DESCRIPTION OF THE TASK: The line containing "Calendar (796, 14)" marks where to begin; quote it and every line after it through the end of the data, exactly as written.

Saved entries
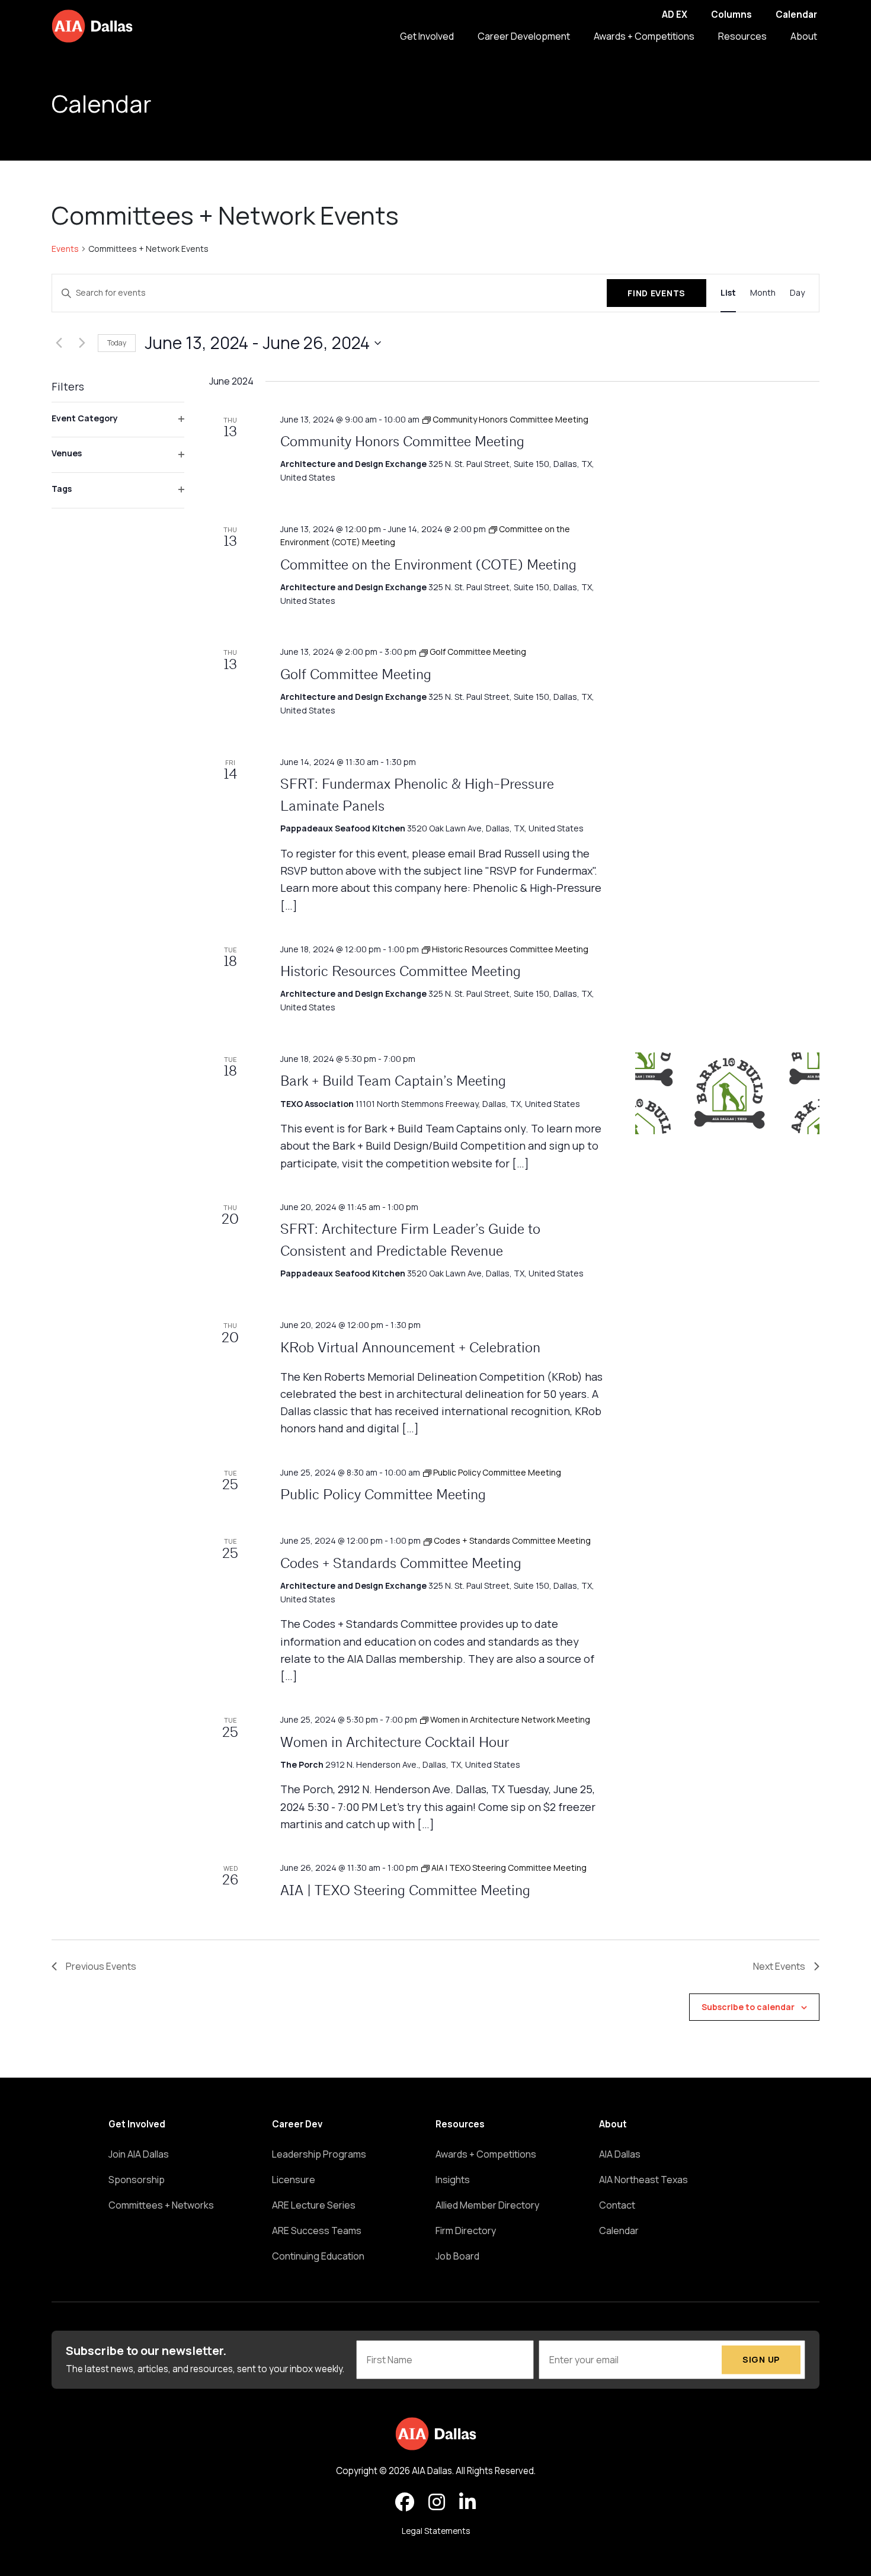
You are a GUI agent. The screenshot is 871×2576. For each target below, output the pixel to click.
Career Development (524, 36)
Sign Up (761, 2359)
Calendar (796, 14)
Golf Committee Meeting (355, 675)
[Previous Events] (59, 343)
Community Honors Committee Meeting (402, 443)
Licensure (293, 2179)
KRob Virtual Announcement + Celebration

WRITTEN RESPONSE:
Calendar (796, 14)
Golf Committee Meeting (355, 675)
[Previous Events] (59, 343)
Community Honors Committee Meeting (402, 443)
Licensure (293, 2179)
KRob Virtual Announcement + Celebration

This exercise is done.